Just like tasty food, I savor seasoned horses. And no need trying to dish out any microwaved meals or artificial flavors.
I fall into the category of food-obsessed. From raising my own meat and creating meals in my kitchen to eating lavish morsels at a fantastic restaurant, I embrace and enjoy the entire process and am always hungry to learn more about food. I love and appreciate a dish that’s well-seasoned. And, come to think of it, I also savor seasoned horses.
I’m culinarily adventurous, but before you get bristled up, realize I’m not talking about saucisse de cheval when I mention the appropriate seasoning on a horse. What I mean is the amount of time and effort it takes to get a horse settled, unphased and mature-minded in a multitude of situations. In a funny way, I suppose seasoning a horse is the opposite of seasoning food. Food needs to be exciting, interesting and full of sensory surprises that the consumer delights in. A seasoned horse should be fairly neutral, predictable and—dare I say—a bit bland (in the best way, of course).
There are no shortcuts when it comes to a seasoned horse. The word itself describes what the animal is—he has been through many seasons and faced plenty of situations. He is an equine who is hard to stress out or surprise with stimuli. The terms wise, competent, trustworthy and properly prepared define him.
A kid can tie a seasoned pony up solo to a questionable fence and squirt him down with water and soap safely, with no concern of what’s going to happen. On the show horse trail or rodeo road, a seasoned horse is a reliable veteran and a valuable asset. A trail ride at home or a weekend horseback camping trip is such a relief and delight when the animal is tried and true. On the ranch or in the branding pen, he is safe, efficient and a joy to work around. But of course, it takes many hours spent on something green to accomplish this title.
Strangely enough, there are horses out there that have seen a lot of miles, and someone might consider them to be seasoned. But they aren’t well-trained, broke or even safe to ride. We ended up with a gelding a couple of years back who was green as grass and had barely been ridden—just enough to scare his previous trainer. He was tight, touchy and terrified to have someone on his back. But, the fellow before us spent a lot of time tying him out alone, hauling him in the trailer, putting him on the hot walker and bringing him to new places. Although I felt like that gelding would buck me off if I slopped up in the saddle, he was very settled on the ground and quiet in many circumstances. I’ve heard of bucking horses that are the same way.

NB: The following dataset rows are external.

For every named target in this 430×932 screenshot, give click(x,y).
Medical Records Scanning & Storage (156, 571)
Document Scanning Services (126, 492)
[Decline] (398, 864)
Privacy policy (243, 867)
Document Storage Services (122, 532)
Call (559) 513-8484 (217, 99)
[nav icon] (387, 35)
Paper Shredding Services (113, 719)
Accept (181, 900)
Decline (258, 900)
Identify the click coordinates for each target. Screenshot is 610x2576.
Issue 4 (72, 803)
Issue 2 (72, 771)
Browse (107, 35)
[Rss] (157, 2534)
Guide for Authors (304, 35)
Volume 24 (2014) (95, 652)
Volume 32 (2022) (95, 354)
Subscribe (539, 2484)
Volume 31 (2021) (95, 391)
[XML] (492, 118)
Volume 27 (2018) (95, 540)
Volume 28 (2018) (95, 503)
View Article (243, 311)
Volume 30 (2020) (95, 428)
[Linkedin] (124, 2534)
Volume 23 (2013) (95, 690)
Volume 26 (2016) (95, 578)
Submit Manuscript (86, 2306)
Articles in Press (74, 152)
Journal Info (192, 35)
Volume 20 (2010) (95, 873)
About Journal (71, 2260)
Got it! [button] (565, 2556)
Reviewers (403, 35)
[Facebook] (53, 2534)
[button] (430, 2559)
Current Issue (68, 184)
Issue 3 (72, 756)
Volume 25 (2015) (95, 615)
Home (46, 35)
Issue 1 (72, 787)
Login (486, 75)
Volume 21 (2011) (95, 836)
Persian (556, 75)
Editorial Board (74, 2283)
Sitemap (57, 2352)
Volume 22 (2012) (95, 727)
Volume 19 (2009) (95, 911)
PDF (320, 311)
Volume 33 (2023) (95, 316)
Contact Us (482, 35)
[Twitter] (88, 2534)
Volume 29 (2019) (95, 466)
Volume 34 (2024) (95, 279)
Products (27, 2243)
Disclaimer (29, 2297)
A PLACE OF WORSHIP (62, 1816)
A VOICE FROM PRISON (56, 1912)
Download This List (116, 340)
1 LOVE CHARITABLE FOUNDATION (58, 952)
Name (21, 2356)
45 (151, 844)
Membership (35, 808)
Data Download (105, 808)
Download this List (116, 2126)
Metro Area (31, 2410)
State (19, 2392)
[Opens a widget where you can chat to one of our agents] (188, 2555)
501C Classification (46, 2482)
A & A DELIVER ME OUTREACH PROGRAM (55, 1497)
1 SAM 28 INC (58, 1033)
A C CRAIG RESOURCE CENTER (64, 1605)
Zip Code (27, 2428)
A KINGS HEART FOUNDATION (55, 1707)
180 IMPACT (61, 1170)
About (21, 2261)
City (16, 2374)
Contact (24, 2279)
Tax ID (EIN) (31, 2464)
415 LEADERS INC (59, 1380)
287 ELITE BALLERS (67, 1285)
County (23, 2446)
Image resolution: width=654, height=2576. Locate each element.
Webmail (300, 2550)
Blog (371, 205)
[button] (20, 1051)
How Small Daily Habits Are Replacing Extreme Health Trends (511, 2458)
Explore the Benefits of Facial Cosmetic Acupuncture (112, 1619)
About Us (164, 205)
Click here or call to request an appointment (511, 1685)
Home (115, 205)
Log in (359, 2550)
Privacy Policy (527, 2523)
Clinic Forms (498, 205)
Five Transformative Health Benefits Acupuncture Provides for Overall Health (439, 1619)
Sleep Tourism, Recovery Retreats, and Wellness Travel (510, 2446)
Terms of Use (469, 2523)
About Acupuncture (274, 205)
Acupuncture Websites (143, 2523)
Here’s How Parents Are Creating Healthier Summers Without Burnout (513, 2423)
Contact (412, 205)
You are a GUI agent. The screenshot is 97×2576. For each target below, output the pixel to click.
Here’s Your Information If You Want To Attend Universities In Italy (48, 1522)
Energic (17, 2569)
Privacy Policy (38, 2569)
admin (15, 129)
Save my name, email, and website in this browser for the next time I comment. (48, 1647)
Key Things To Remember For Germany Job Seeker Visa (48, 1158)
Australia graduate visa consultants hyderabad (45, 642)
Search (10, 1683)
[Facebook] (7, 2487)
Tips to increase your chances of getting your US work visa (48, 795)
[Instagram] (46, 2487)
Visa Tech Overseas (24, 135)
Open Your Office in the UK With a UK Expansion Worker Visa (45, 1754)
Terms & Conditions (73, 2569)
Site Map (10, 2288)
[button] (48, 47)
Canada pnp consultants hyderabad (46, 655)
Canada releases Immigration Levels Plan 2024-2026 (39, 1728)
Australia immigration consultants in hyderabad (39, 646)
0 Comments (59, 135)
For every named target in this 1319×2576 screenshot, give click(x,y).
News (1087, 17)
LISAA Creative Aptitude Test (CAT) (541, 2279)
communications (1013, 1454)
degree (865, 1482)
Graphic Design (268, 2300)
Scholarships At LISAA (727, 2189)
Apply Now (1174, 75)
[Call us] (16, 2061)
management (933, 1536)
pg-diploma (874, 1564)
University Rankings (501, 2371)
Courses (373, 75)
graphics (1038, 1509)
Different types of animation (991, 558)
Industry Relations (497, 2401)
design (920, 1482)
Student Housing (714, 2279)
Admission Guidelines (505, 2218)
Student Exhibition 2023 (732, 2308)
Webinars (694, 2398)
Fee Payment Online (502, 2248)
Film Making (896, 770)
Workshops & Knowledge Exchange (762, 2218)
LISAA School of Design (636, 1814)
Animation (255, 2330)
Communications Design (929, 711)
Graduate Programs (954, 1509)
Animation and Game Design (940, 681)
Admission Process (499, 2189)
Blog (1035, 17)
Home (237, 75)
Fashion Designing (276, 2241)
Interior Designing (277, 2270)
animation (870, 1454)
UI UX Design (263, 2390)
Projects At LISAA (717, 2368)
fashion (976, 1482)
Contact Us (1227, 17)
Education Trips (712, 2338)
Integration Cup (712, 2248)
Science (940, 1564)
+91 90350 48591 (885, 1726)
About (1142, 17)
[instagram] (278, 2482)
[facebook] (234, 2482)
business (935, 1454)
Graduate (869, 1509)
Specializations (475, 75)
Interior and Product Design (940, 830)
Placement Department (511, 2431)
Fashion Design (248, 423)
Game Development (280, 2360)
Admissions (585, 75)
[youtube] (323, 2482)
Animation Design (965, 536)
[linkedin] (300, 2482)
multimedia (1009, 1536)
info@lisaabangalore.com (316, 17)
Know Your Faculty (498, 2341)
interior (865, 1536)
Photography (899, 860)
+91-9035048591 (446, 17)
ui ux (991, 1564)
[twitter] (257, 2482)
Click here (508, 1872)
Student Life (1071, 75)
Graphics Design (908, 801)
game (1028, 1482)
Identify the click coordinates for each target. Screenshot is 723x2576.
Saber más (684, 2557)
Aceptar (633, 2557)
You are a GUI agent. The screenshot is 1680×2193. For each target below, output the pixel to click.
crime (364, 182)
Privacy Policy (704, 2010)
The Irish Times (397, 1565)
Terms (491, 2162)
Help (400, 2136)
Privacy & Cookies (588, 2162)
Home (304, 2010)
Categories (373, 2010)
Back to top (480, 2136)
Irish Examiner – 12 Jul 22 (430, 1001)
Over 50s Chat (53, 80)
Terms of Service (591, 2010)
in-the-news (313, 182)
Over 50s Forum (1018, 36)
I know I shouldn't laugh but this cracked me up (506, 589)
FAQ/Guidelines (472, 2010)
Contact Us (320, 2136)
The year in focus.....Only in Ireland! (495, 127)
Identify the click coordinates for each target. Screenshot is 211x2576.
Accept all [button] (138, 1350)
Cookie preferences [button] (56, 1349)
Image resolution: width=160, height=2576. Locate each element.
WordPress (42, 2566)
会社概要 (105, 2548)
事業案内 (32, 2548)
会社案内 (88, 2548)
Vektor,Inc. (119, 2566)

Yes, a horse that’s well-seasoned is a valuable asset in anyone’s barn, no matter the discipline, ability level or breeding. As horsemen, we need to remember to appreciate the effort and instances that create an equine partner who has gained wisdom through time, tests and trials of life. And on a personal note, it turns out that I prefer my horses much like I prefer my food—well-seasoned, with plenty of salt and… just a bit of spice.